Le ton de redresseur de torts mal dissimulé est superflu ou déplacé. Certes ceux qui ont entouré Van Gogh peuvent recevoir ces critiques, elles sont légitimes. Mais aujourd’hui tous les acteurs de l’époque sont morts, elles ne concernent donc plus personne. Van Gogh n’a pas besoin d’être défendu.

Si François-Bernard Michel défend la thèse de la mélancolie contre la thèse de la folie, c’est bien qu’il suppose l’une exclusive de l’autre. Rien n’est moins sûr, nous pourrions parfaitement soutenir qu’il est possible d’être et mélancolique et fou. Quand bien même nous y arriverions, nous ne serions pas plus avancés que si nous avions montré que Van Gogh était un mélancolique ! Van Gogh fou ? Mélancolique ? Et après ? À vouloir disputer sur ce terrain nous ne quittons pas un débat qui n’a plus d’intérêt parce qu’il n’a plus aucune portée.

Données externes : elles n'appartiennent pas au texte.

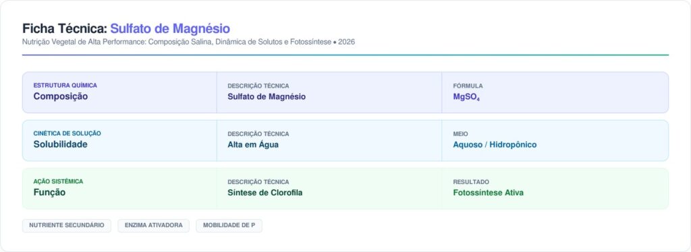Click the Fotossíntese Ativa result
This screenshot has height=252, width=691.
(x=489, y=193)
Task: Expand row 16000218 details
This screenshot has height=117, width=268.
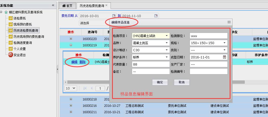Action: coord(71,99)
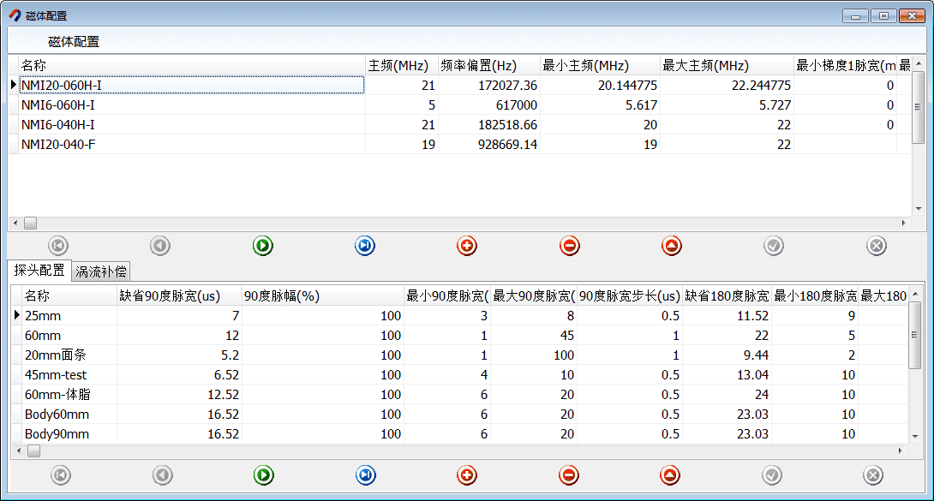Screen dimensions: 934x501
Task: Switch to the 涡流补偿 tab
Action: (x=101, y=271)
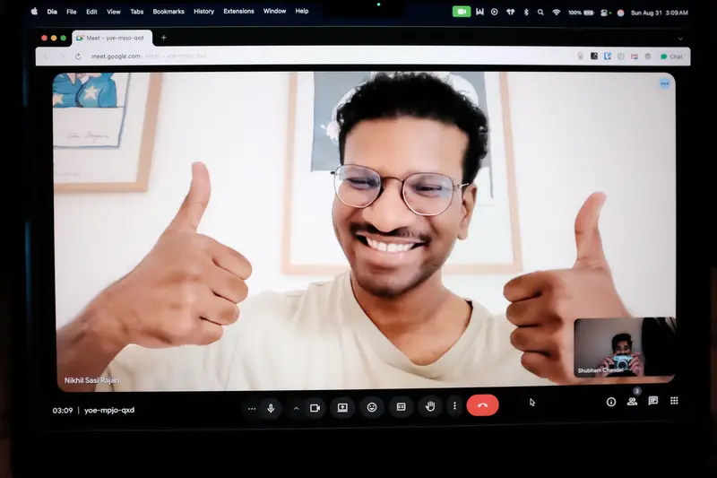Turn off the camera in Meet
Image resolution: width=717 pixels, height=478 pixels.
point(315,408)
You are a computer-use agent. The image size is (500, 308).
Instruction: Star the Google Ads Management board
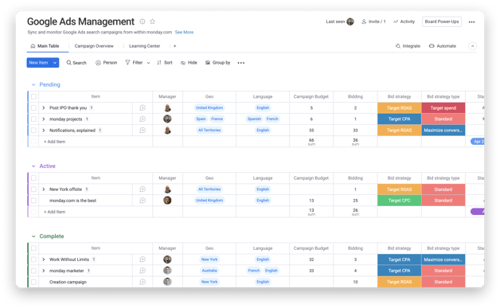click(152, 21)
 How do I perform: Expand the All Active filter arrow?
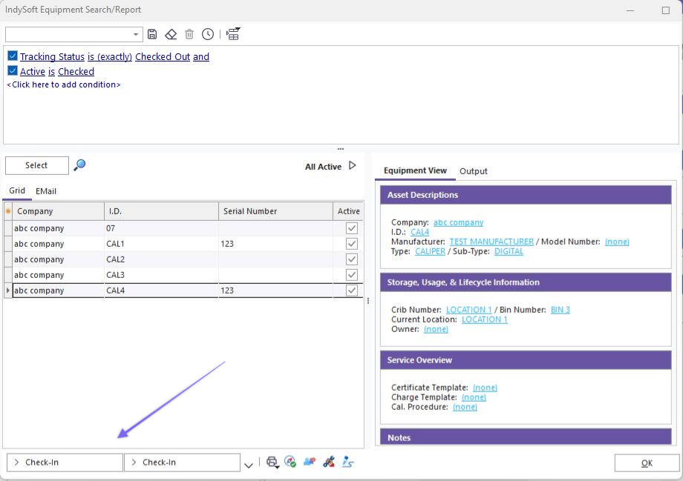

À moins que le fond de la question ne porte sur un autre problème, plus général, qui concernerait les tourments du talent, voire du génie artistique, et les effets qu’il peut avoir sur la personnalité de celui qui en est le détenteur. Dans ce cas Van Gogh n’est plus qu’un exemple parmi tous les autres qui servent à alimenter cette réflexion. Ce qu’il y a de critiquable alors, est cette idée saugrenue, maintes fois énoncée, d’après laquelle le talent ne serait qu’une forme d’imperfection du caractère, ou le résultat heureux d’un trouble de la personnalité. François-Bernard Michel est efficace pour montrer que ceci est inepte, et que la question, pour autant qu’elle vaille d’être posée, mérite plus qu’un jugement assorti d’un point final. Mais nous doutons qu’il soit efficient.
Flaubert, dans son Dictionnaire des idées reçues, a déjà débusqué d’un mot le secret désir des médiocres de se rassurer sur leur propre stérilité. Au mot « génie » nous trouvons la définition suivante : Inutile de l’admirer, c’est une « névrose » ! Ce qui déjà dit tout.

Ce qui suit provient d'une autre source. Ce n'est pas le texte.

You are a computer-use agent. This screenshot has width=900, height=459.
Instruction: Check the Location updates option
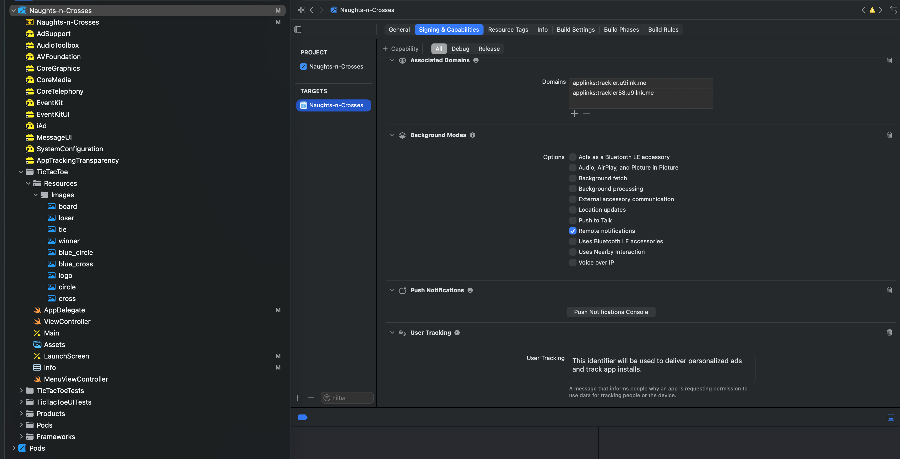tap(573, 210)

Tout se passe donc comme si François-Bernard Michel envoyait un troupeau d’éléphants écraser une mouche. Ne doutons pas qu’il y réussit, mais un revers de manche eût sans doute suffit.

Thomas Walquemane

   
 

François-Bernard Michel, La Face humaine de Vincent Van Gogh, Grasset, novembre 99, 234 p. – 19,10 €.